Brasília O ministro da Fazenda Guido Mantega admitiu, ontem, que o dólar está "derretendo" em relação ao real e não descartou medidas para tentar conter esse movimento de valorização, embora garanta que não há um pacote cambial em elaboração.
"As políticas cambial e monetária têm de ser acompanhadas a todo momento. O governo pode resolver que agora não tem o que fazer e amanhã resolver que tem de fazer alguma coisa. É um monitoramento permanente, mas eu não tenho nada preparado que vá ser feito no momento", afirmou.
Na análise do ministro, apesar do dólar desvalorizado, as exportações continuam acima das projeções do mercado, e a indústria nacional tem conseguido aumentar as vendas ao mercado interno e compensar parte do efeito negativo do real forte. De acordo com Mantega, "não há nada de grave".
Ele disse que a Fazenda faz rotineiramente projeções e análises sobre o câmbio e o impacto sobre a produção e a inflação.
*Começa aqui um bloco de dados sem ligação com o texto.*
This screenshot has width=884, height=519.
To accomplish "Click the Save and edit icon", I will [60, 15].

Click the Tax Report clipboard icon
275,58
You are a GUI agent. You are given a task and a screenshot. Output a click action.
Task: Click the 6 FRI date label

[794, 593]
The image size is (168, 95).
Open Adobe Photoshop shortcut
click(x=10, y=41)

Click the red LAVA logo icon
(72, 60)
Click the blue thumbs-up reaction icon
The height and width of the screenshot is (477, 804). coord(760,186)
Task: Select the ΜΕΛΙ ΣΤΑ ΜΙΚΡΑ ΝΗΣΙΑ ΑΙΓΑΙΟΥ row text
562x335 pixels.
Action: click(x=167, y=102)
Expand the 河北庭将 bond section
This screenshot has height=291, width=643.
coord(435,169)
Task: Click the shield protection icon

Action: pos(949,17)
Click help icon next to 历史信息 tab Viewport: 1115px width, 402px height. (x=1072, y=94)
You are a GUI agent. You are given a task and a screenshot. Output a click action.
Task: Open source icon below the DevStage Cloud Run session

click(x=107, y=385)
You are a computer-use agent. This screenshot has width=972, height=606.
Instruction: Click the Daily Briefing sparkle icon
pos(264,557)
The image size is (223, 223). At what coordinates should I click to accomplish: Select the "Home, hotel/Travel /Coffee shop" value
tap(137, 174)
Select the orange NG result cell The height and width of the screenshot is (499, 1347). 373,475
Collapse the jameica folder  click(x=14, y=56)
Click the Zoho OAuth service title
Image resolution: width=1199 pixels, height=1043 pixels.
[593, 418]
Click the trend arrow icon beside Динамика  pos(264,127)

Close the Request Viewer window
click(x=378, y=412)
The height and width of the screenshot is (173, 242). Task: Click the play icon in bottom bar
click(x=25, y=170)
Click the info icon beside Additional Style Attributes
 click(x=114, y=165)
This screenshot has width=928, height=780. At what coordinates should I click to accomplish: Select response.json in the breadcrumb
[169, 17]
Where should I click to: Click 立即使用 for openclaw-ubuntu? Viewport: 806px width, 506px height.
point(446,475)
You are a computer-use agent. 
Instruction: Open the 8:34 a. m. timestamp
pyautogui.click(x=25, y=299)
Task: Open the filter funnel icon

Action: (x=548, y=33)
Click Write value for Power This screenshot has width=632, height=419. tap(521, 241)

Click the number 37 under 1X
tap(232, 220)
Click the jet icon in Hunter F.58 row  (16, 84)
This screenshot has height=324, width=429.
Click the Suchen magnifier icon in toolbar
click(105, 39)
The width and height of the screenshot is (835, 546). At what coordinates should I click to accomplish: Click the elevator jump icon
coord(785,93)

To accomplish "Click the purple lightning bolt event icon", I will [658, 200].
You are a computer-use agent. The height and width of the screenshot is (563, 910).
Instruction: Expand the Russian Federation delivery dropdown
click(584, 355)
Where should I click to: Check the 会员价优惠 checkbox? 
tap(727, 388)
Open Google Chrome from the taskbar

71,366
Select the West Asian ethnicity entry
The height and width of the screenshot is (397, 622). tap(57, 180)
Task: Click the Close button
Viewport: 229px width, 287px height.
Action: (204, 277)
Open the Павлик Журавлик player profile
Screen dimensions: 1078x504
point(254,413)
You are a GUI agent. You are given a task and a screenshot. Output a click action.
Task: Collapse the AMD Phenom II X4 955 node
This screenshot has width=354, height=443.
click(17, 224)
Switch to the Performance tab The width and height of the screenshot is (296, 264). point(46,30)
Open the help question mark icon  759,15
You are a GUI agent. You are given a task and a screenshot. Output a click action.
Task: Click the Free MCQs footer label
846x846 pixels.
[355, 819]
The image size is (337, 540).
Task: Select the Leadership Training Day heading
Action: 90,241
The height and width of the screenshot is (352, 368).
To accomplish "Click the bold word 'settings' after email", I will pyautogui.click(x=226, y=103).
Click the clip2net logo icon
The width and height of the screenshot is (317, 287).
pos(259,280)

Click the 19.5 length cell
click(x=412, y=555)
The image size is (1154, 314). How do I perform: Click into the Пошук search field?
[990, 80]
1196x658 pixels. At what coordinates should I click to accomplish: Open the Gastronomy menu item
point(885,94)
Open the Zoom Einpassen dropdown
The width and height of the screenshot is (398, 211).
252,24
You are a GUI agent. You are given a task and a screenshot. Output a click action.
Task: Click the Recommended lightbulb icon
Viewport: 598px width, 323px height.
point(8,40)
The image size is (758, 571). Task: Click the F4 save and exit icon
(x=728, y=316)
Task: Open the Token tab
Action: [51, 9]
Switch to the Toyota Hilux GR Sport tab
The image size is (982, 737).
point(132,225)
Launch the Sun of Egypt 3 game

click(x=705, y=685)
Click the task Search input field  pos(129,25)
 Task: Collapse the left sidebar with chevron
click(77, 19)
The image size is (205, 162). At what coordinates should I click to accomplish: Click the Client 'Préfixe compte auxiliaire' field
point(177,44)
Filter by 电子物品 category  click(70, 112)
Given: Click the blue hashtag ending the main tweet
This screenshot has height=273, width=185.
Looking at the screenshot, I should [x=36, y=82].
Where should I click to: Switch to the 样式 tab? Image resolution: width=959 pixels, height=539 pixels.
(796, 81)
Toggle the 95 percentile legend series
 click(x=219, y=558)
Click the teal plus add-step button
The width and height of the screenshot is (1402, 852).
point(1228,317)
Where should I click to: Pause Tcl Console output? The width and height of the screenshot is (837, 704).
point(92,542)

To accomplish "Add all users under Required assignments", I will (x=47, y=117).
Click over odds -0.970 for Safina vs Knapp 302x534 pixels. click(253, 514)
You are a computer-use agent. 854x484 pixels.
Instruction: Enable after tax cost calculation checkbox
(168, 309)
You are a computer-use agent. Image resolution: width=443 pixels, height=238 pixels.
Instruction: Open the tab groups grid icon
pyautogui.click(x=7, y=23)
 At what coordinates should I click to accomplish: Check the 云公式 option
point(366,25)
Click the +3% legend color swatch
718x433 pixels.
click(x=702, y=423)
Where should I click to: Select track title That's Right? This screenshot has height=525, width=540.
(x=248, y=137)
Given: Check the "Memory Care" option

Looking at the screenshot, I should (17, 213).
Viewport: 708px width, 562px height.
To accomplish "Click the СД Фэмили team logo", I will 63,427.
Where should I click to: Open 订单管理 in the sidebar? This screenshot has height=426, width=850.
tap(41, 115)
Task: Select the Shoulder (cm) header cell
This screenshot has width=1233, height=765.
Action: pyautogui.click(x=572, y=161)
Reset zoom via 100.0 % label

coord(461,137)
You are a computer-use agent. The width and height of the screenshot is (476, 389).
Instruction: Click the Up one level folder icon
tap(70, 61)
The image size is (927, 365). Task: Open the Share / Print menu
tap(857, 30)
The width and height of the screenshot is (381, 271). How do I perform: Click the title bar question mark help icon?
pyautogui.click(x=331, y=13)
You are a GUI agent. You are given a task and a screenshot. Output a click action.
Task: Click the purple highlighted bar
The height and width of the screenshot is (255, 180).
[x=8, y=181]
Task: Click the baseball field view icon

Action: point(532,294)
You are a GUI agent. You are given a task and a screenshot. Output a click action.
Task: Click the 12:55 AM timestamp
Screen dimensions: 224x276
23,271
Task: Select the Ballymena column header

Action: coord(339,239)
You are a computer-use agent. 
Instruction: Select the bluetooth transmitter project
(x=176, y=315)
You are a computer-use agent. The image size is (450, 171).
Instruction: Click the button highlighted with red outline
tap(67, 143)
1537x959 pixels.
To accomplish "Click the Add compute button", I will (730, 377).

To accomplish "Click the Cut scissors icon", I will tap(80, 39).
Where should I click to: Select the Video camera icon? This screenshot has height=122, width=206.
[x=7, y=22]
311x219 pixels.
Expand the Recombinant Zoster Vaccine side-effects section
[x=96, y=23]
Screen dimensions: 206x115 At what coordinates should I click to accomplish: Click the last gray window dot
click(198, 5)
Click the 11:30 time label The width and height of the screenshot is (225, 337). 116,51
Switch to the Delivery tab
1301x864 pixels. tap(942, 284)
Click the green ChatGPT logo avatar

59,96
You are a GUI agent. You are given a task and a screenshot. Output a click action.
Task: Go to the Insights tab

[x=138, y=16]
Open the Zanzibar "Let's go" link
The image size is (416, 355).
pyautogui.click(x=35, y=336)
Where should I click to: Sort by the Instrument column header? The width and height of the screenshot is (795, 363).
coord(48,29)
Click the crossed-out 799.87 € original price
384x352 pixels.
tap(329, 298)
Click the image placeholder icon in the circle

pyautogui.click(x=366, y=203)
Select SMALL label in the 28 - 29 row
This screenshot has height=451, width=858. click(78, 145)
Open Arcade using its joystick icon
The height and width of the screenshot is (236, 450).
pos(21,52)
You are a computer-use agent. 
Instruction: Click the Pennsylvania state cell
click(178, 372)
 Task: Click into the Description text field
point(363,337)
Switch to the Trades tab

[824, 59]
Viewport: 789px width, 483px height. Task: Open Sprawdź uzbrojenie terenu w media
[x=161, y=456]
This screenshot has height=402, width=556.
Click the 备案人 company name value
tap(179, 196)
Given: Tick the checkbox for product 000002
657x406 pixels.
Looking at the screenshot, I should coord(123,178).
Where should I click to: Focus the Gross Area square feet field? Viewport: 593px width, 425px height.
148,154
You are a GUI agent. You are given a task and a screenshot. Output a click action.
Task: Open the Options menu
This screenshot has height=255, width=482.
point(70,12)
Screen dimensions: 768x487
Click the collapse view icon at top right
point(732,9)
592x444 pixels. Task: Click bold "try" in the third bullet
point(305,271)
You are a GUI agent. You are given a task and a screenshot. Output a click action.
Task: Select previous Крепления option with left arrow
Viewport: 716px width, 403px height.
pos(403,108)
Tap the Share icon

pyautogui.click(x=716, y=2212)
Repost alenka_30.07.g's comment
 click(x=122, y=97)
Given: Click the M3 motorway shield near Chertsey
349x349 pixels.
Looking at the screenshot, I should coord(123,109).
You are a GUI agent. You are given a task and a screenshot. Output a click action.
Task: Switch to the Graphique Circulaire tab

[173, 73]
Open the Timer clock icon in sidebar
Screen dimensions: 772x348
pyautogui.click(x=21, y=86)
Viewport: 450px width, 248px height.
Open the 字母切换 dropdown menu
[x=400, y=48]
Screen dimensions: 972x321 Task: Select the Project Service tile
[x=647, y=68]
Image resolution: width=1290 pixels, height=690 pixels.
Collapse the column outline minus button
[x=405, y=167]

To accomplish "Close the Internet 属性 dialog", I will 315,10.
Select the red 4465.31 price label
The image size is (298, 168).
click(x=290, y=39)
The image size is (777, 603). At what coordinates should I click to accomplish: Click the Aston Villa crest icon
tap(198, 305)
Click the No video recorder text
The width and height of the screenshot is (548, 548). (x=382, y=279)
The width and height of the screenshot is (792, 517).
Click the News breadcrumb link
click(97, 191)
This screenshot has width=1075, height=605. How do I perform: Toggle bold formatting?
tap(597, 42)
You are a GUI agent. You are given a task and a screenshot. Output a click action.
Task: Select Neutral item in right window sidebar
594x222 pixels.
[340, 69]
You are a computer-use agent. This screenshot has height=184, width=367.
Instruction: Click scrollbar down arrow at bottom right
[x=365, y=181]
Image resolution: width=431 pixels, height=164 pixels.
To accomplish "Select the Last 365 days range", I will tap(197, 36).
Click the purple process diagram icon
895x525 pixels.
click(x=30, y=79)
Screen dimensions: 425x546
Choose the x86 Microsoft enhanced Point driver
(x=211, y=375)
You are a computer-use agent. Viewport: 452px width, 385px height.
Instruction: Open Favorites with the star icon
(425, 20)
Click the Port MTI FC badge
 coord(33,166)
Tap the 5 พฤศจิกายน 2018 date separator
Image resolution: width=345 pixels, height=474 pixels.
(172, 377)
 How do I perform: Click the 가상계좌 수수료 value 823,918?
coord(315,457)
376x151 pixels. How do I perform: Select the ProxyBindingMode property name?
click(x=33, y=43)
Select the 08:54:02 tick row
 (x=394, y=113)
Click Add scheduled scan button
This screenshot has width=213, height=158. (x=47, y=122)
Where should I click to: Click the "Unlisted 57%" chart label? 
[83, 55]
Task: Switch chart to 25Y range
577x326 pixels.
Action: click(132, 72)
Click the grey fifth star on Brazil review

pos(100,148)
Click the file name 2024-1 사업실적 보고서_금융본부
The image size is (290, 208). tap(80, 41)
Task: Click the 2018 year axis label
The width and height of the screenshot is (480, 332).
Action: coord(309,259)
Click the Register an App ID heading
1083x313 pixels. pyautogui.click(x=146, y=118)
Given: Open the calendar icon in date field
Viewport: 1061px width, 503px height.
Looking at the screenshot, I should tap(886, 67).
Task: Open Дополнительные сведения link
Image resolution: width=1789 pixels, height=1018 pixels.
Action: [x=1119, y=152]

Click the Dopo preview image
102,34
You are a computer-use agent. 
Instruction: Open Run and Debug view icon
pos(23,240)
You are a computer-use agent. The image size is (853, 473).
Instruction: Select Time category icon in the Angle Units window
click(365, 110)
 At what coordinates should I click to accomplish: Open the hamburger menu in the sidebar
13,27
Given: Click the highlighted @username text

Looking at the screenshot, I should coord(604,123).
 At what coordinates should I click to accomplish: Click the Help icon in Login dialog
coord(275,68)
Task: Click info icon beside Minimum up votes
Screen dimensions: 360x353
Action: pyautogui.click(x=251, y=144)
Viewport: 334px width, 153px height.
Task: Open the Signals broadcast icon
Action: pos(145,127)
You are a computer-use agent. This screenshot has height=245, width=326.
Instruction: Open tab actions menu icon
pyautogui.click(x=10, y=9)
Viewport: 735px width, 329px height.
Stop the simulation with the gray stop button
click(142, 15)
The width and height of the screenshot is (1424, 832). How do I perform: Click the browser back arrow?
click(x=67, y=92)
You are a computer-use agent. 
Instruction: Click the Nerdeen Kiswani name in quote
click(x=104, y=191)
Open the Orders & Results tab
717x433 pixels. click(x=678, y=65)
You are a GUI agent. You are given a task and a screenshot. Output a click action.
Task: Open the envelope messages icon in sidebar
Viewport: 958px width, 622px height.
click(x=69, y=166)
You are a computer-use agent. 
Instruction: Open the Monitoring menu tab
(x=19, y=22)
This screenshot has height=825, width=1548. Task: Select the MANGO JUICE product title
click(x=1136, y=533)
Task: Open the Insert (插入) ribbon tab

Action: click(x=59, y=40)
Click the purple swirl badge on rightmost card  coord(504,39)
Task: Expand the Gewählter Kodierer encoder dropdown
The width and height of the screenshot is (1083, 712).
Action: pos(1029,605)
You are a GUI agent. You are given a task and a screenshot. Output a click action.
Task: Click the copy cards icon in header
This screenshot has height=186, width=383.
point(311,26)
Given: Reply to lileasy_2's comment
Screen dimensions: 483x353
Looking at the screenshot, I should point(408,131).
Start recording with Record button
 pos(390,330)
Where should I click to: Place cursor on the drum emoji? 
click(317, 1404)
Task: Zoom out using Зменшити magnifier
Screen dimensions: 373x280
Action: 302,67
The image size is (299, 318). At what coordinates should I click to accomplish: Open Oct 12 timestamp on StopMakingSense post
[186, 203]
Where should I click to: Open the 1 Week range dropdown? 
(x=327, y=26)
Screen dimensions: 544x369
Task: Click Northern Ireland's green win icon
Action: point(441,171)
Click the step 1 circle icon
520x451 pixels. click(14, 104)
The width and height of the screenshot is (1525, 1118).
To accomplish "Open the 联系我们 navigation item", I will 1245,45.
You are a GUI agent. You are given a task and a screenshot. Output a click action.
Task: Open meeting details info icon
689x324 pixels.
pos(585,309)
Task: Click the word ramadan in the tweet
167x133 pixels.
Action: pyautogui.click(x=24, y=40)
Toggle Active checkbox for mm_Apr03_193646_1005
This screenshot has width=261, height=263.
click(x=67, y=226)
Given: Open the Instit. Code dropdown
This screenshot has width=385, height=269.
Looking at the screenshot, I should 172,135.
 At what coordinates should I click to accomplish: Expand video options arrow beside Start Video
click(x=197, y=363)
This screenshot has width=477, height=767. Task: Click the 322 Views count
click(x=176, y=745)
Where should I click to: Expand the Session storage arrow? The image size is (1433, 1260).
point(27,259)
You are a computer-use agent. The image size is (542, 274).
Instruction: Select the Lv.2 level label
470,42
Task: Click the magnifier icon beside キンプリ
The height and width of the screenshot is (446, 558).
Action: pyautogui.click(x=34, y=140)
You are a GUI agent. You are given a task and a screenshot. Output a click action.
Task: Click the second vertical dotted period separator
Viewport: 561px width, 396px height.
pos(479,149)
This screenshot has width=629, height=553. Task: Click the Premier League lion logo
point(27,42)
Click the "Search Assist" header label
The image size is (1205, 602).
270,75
A maior preocupação é com o cenário em que o Brasil se torne "investment grade", selo dado por agências de avaliação de risco a países considerados seguros para investir.
O resultado esperado nesse caso é um aumento no interesse de aplicadores, principalmente estrangeiros, em trazer dinheiro ao país. Essa entrada de dólares contribuiria para valorizar ainda mais o real.
Segundo o ministro, uma mudança no cenário internacional, como a quebra de um grande banco nos Estados Unidos, por exemplo, poderia exigir do governo medidas na área cambial caso o dólar "derretesse completamente". Para ele, atualmente o dólar está "derretendo um pouco, digamos".
Mantega citou como exemplo a crise no mercado imobiliário dos Estados Unidos. No momento mais agudo, no fim de julho e início de agosto, o governo brasileiro se preparou para oferecer empréstimos caso os bancos nacionais ficassem sem recursos para fechar o caixa diário e também para recomprar títulos públicos, mas não foi necessário agir.
O governo já tentou adotar medidas setoriais para conter os efeitos do câmbio forte. Em junho, a Fazenda autorizou linhas subsidiadas de financiamento para setores como móveis, têxteis e calçados, os mais afetados pelo câmbio.
A medida provisória que autorizou as operações, no entanto, teve que ser retirada da pauta da Câmara porque impediam a votação da emenda constitucional que prorroga a CPMF. Só em outubro as linhas de crédito foram regulamentadas.